* **ИСХОДНЫЙ ОТРЫВОК**:

Связь, даже взаимодополнительность человеческого и нечеловеческого, была отмечена Ницше и Хайдеггером. Оба они критикуют гуманизм, мораль и философскую антропологию, выступившую с проектом сущностного понимания человека. В «Генеалогии морали» Ницше утверждает, что нигилизм является следствием морализма. В своем письме «О гуманизме» Хайдеггер пишет далекому незнакомому юному французскому другу послание, которое отличается от обычных наставлений и поучений. Прежде всего оно загадочно по своей форме. Хайдеггер не похож на Сенеку в изгнании, он не делится своим негативным личным опытом сотрудничества с нацистами, не оправдывается перед потомками, не протестует против отстранения от преподавания. Но оно необычно и по содержанию. Хайдеггер по-своему развивает мысль Ницше о «слишком человеческом»: наука, техника и война не антигуманны, а пронизаны человеческой волей к власти. Подлинно человеческое существование состоит не столько в покорении мира, сколько в покорность ему как судьбе. Вопрос не в том, принять или с порога отвергнуть высказывания Ницше и Хайдеггера. Разработанный ими язык описания нашего бытия в мире, в котором насилие над природой и другими людьми оборачивается насилием над собой, становится все более распространенным. Многие считают его языком зла, представляющим вызов гуманизму. Однако, к критике нашей культуры, если мы ее хотим улучшить, всегда стоит относиться серьезно.
("2") Первоначально гуманистами назывались образованные люди, состоявшие в переписке друг с другом. Отсюда гуманизм можно определить как дружеское общение при помощи письма. Уже во времена Цицерона гуманистами называли людей, умеющих пользоваться алфавитом, использующих язык для воздействия на людей с целью их облагораживания. С тех пор как философия оформилась как писательство, она тоже стала инфицировать любовь и дружбу не только мудростью, но и посредством текстов. Благодаря чему и сегодня спустя две с половиной тысячи лет сохраняется философия, это ее способность писать тексты для друзей и о дружбе. Ее можно рассматривать как непрерывную цепь посланий от поколения к поколению и как дружбу между авторами, копиистами и читателями, дружбу, связанную даже ошибками и искажениями при интерпретации, которые поддерживают напряженные отношения между любящими истину.

* **ЗАДАНИЕ 1**: Кого, согласно отрывку о гуманизме, первоначально называли гуманистами?

* **ПРЕДОСТАВЛЕННЫЕ ЗАПИСИ**:
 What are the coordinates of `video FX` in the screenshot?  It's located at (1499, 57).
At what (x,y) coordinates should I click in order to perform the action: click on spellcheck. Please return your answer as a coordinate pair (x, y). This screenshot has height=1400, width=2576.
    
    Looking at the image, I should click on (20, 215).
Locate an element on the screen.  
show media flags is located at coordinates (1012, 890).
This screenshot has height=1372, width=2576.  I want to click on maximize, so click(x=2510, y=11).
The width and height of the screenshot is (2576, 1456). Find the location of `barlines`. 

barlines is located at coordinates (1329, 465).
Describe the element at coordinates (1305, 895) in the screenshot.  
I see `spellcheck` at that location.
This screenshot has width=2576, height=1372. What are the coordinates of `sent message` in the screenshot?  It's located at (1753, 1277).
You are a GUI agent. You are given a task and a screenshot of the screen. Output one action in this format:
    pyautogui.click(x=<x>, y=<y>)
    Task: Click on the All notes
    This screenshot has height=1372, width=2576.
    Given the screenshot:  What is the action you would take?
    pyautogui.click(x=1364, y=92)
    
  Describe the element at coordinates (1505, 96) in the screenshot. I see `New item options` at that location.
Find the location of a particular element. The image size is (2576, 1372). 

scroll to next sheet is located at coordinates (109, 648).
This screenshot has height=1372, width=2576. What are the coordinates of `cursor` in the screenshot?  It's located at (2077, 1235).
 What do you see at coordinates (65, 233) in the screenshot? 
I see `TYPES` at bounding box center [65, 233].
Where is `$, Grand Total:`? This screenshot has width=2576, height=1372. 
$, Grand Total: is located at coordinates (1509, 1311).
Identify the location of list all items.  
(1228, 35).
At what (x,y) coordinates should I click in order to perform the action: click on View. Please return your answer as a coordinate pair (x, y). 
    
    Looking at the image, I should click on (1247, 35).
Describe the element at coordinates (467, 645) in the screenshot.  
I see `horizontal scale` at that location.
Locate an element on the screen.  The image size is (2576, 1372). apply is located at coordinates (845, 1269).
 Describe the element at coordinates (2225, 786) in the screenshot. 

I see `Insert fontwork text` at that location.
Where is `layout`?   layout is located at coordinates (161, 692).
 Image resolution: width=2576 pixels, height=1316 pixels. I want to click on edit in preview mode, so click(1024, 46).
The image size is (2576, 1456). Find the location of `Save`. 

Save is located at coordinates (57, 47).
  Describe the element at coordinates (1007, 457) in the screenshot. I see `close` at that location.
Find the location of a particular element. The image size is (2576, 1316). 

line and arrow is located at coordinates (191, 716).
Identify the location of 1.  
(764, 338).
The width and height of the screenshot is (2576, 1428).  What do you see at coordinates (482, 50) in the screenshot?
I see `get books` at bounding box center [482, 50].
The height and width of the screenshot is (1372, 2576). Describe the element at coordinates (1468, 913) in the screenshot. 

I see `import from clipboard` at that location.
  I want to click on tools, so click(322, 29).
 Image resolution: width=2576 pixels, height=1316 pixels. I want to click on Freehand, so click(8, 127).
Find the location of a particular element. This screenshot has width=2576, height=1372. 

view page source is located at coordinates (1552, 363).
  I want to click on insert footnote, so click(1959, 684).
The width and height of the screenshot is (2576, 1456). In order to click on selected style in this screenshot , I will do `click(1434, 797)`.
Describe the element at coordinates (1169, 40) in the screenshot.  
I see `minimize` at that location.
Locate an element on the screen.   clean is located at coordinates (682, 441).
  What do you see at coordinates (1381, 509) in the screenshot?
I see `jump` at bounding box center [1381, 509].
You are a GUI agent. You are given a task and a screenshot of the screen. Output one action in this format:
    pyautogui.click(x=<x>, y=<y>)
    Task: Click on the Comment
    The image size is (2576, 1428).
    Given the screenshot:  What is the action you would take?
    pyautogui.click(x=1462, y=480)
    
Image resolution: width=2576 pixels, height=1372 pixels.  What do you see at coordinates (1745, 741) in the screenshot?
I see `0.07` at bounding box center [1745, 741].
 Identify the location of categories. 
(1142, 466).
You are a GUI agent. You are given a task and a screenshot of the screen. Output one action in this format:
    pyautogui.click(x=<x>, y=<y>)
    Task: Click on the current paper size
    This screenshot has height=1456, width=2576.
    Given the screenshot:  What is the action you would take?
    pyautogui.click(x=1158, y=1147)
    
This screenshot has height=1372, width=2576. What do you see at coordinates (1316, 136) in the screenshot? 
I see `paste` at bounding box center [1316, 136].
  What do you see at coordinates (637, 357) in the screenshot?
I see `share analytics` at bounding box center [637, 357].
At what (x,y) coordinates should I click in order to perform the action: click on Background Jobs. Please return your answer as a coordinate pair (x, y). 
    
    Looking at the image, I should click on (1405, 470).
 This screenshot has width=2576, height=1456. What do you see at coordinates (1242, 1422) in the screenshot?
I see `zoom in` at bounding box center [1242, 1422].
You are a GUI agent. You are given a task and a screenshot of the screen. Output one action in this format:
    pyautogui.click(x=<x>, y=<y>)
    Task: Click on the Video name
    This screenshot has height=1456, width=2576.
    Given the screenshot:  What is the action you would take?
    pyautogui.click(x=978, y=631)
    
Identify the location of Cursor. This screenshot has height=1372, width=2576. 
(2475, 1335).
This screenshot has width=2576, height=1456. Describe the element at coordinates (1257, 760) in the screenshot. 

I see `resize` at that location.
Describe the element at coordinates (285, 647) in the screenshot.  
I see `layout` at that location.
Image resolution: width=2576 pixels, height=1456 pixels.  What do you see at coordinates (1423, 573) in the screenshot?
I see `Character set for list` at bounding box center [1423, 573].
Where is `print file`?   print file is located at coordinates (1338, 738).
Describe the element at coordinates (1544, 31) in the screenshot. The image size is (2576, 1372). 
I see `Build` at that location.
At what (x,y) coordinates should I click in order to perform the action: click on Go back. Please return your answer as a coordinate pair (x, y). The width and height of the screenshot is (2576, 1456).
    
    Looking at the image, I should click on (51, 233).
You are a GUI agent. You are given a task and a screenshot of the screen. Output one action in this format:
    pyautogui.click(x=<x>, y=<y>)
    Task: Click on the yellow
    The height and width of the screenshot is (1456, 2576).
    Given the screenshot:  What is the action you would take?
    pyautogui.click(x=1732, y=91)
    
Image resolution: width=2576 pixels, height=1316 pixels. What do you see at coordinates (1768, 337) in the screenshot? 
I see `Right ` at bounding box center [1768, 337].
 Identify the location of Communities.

* **ЗАДАНИЕ 2**: Повторите без изменений строки из записей, начиная со строки, в которой есть «This screenshot has height=1372, width=2576. What do», и заканчивая строкой, в которой есть «center [637, 357].».

* **ПОЛНЫЙ ОТВЕТ 1**: Образованных людей, состоявших в переписке друг с другом.

* **ПОЛНЫЙ ОТВЕТ 2**:
This screenshot has height=1372, width=2576. What do you see at coordinates (1316, 136) in the screenshot? 
I see `paste` at bounding box center [1316, 136].
  What do you see at coordinates (637, 357) in the screenshot?
I see `share analytics` at bounding box center [637, 357].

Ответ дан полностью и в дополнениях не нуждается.